The plaintiffs, each of whom had purchased Atlantic’s shares just weeks before the 65% dividend cut, commenced proceedings in Ontario alleging that Atlantic, its CEO, and CFO (together, the “Defendants”) were liable, pursuant to subsections 138.3(1) and 138.3(2) of the OSA, for having made negligent and misleading secondary market disclosures. In particular, the plaintiffs alleged that the Statements and various other disclosures made by Atlantic (which, significantly, contained language warning that future dividends were not guaranteed)[7] amounted to a misrepresentation of Atlantic’s ability to maintain its dividend.[8]

The Motion for Leave under the OSA

To obtain leave to proceed under section 138.8 of the OSA, the Court must be satisfied that the plaintiff’s action is brought in good faith and has a reasonable possibility of succeeding at trial.[9]

In assessing whether there was a reasonable possibility of succeeding at trial, the Court applied the Supreme Court’s framework in Theratechnologies,[10] highlighting that the leave threshold is intended to provide a robust screening mechanism for proposed securities class actions.[11] The Court applied the test for leave endorsed by the Court of Appeal in Green v. Canadian Imperial Bank of Commerce[12] which, according to Justice Belobaba, was consistent with the principles articulated in Theratechnologies: [13]
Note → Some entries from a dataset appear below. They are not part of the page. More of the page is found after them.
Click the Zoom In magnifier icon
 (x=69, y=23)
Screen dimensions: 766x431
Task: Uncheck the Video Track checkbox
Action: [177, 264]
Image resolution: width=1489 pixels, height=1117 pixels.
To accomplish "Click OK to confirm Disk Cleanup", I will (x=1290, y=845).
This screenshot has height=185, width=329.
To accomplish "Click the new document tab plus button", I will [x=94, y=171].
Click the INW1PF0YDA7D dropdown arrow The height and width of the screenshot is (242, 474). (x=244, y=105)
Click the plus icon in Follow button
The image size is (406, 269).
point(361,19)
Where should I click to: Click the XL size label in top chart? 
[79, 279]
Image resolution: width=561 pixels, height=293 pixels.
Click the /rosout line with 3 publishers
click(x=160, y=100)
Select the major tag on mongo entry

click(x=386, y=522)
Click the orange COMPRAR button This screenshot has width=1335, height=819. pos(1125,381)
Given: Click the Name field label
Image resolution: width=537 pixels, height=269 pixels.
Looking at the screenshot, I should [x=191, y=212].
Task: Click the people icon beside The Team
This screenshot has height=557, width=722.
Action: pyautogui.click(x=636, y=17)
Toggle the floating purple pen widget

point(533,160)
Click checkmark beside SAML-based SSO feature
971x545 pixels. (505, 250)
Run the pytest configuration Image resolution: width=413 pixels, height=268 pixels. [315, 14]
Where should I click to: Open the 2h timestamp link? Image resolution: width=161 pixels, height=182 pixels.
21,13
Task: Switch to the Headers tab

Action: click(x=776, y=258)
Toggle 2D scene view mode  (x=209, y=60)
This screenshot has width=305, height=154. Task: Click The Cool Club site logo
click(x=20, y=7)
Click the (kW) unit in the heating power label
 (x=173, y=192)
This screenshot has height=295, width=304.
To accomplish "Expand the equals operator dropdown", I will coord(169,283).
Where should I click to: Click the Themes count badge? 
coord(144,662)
…whether, having considered all the evidenced adduced by the parties and having regard to the limitations of the motions process, the plaintiffs’ case is so weak or has been so successfully rebutted by the defendant, that it has no reasonable possibility of success.

In applying this test, the Court noted that the Defendants, having filed 10 bankers boxes of documents (including fact affidavits, expert reports, cross-examination transcripts, and other supportive material), had “made a conscientious decision to do battle from the outset.”[14] The Court highlighted that the alleged misrepresentations and the plaintiffs’ expert report will generally “… persuade the court that there is at least a reasonable possibility that the plaintiff will succeed at trial.”[15] However, after reviewing the extensive materials filed by the Defendants, Justice Belobaba concluded that there was no evidence to establish that any of the Defendants had believed that Atlantic would be unable to sustain its dividend level.[16] Rather, the parties agreed that Atlantic had sufficient cash flow to maintain its dividend level and did not dispute that dividend payments were “business judgment calls” rather than “formulaic calculations.”[17] In the result, Justice Belobaba rejected the plaintiffs’ submission that the Defendants should have known that the dividend level was not sustainable and held that there was no misrepresentation upon which the plaintiffs might reasonably succeed at trial.[18] As such, leave under section 138.8 of the OSA was denied.

The Motion to Certify

After dismissing the plaintiffs’ motion for leave to proceed with statutory claims under the OSA, the Court confirmed that the plaintiffs could still seek certification of their remaining common law and statutory shareholder and debenture-holder claims.[19] However, in order for these claims to be certified as a class action, the Court must be satisfied, pursuant to clause 5(1)(d) of the CPA, that a class action is the preferable procedure for the resolution of the common issues raised by the plaintiffs.

Before proceeding with its analysis, the Court observed that no securities class action had ever been certified once leave under the OSA had been denied, as the statutory causes of action are “tailor-made” for class proceedings.[20] Having been denied leave under the OSA, the plaintiffs were required to show that each shareholder and debenture-holder that purchased Atlantic’s securities on the secondary market individually relied on the alleged negligent misrepresentation.[21] The plaintiffs failed to do so.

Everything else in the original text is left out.